Worst-Case Execution Time Calculation for Query-Based Monitors by Witness Generation

TL;DR

This paper introduces a semantic-aware static analysis method to accurately estimate the worst-case execution time of graph-query-based runtime monitors in cyber-physical systems, enhancing safety guarantees in real-time applications.

Contribution

It presents a novel WCET estimation technique that leverages domain-specific information and witness generation to produce tight, safe execution time bounds for data-driven monitoring programs.

Findings

Generated witness models reveal worst-case execution scenarios.

The approach produces tighter WCET bounds than existing static analyzers.

Experimental results validate the method's effectiveness on real-time platforms.

Abstract

Runtime monitoring plays a key role in the assurance of modern intelligent cyber-physical systems, which are frequently data-intensive and safety-critical. While graph queries can serve as an expressive yet formally precise specification language to capture the safety properties of interest, there are no timeliness guarantees for such auto-generated runtime monitoring programs, which prevents their use in a real-time setting. While worst-case execution time (WCET) bounds derived by existing static WCET estimation techniques are safe, they may not be tight as they are unable to exploit domain-specific (semantic) information about the input models. This paper presents a semantic-aware WCET analysis method for data-driven monitoring programs derived from graph queries. The method incorporates results obtained from low-level timing analysis into the objective function of a modern graph solver. This allows the systematic generation of input graph models up to a specified size (referred to as witness models) for which the monitor is expected to take the most time to complete.

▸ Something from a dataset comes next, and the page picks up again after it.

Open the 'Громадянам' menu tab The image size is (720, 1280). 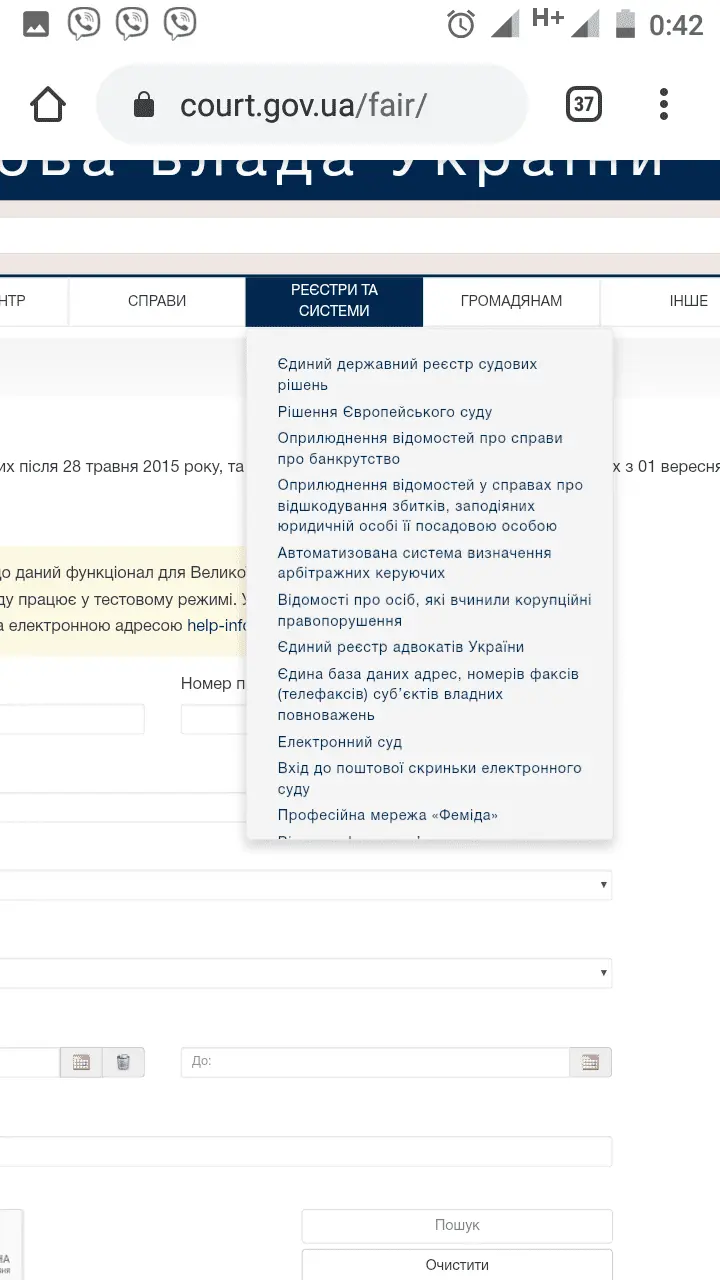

Hence the estimated execution time of the monitors on these graphs can be considered as safe and tight WCET. Additionally, we perform a set of experiments with query-based programs running on a real-time platform over a set of generated models to investigate the relationship between execution times and their estimates, and compare WCET estimates produced by our approach with results from two well-known timing analyzers, aiT and OTAWA.